__Passage__.
** BEGIN **

DALLAS (AP) - Dallas firefighters are considering asking the
City Council to defer their 5 percent pay raise promised for next
year if city officials agree to balance the budget without cutting
civilian jobs or civilian pay.
Firefighter Lt. Greg Perry said he suggested the plan because
"it's the right thing to do."
"I hate to see a water department worker or sanitation worker
or someone at the library get laid off because I get a pay raise
and they don't," Perry said. "I don't want the 5 percent if
someone else is standing in the bread line."
City officials, however, say withholding the raise would not
save near enough to rescue the jobs threatened by an estimated $81
million budget deficit. And the proposal threatens to create a rift
with city police officers, who aren't likely to give up their
increase.
Police and fire unions banded together earlier this year to seek
an immediate 17 percent pay raise. Voters overwhelmingly defeated
the referendum after the council launched an opposition campaign,
saying the unions' plan would cost thousands of jobs and increase
taxes.
The city instead promised a 15 percent raise over three years.

** END **

__Written problem 1__. According to the Dallas firefighters story, how large is the estimated city budget deficit?
__Written problem 2__. Condense the paragraph of the Dallas firefighters story that begins "Police and fire unions banded together" into one shorter sentence, keeping its main facts.
__Written problem 3__. Decide whether each statement agrees with the Dallas firefighters story, answering yes or no and quoting the deciding words: (a) Greg Perry is a firefighter lieutenant. (b) Voters approved the unions' 17 percent raise. (c) The city promised a 15 percent raise spread over three years.

__Information shown__.

** BEGIN **

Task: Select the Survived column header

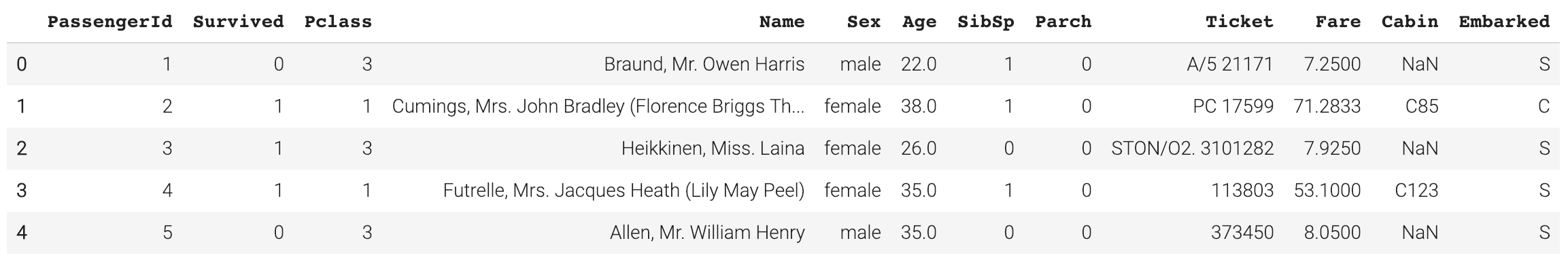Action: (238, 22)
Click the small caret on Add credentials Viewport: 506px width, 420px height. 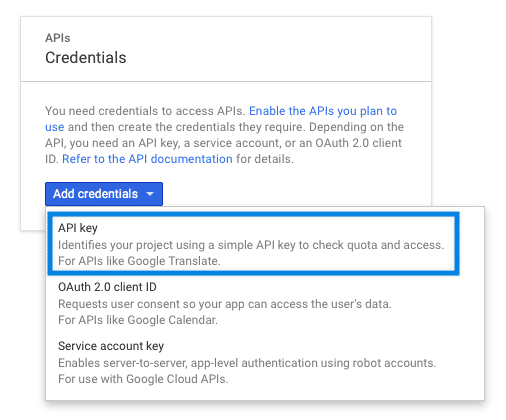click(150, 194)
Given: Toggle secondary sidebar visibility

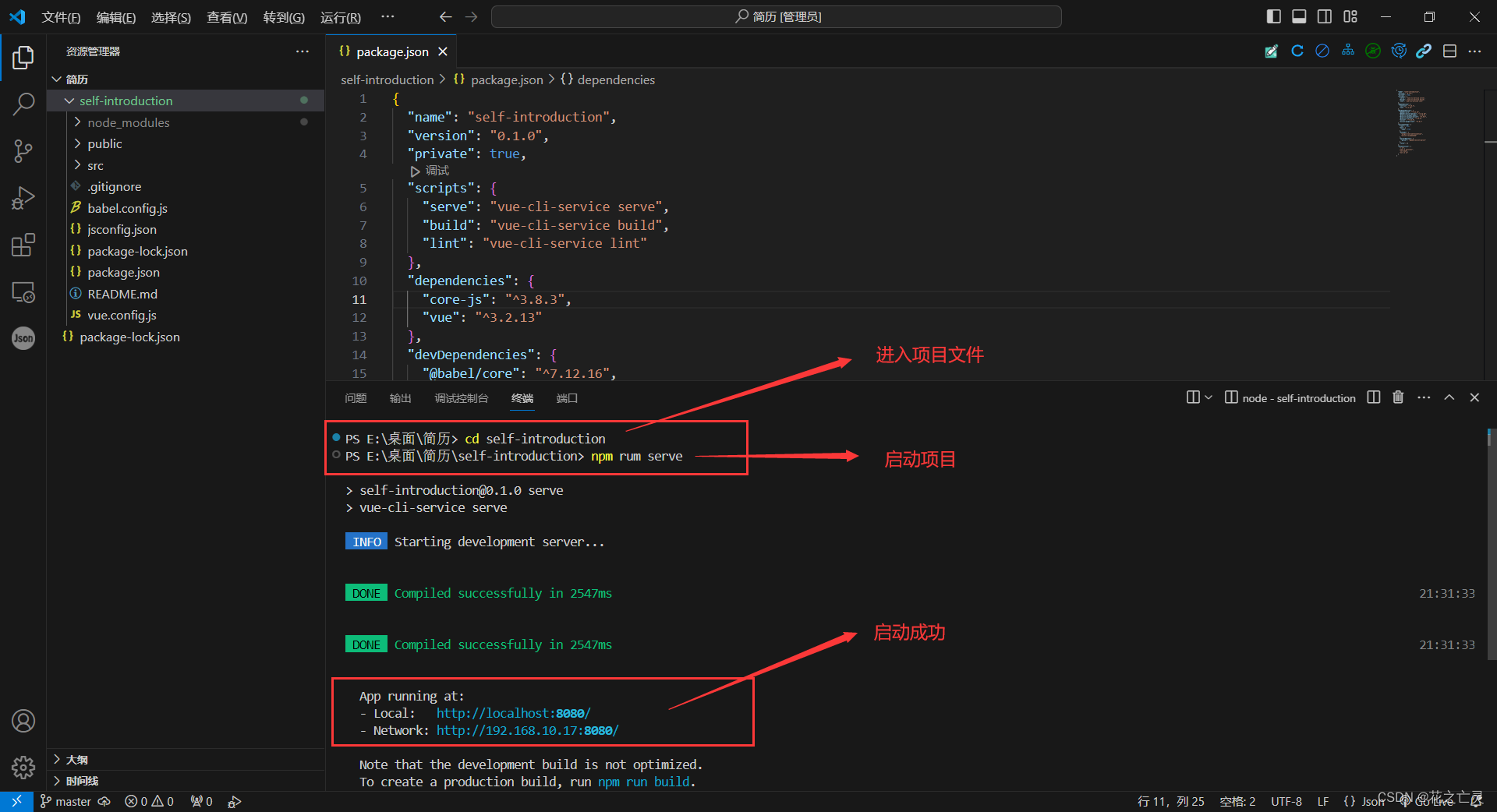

** END **

__Correct output 1__. About $81 million.

__Correct output 2__. Earlier this year, police and fire unions jointly sought an immediate 17 percent raise, but voters overwhelmingly defeated the referendum after the council campaigned against it, saying it would cost thousands of jobs and raise taxes.

__Correct output 3__.
(a) Yes: "Firefighter Lt. Greg Perry"
(b) No: "Voters overwhelmingly defeated the referendum"
(c) Yes: "The city instead promised a 15 percent raise over three years."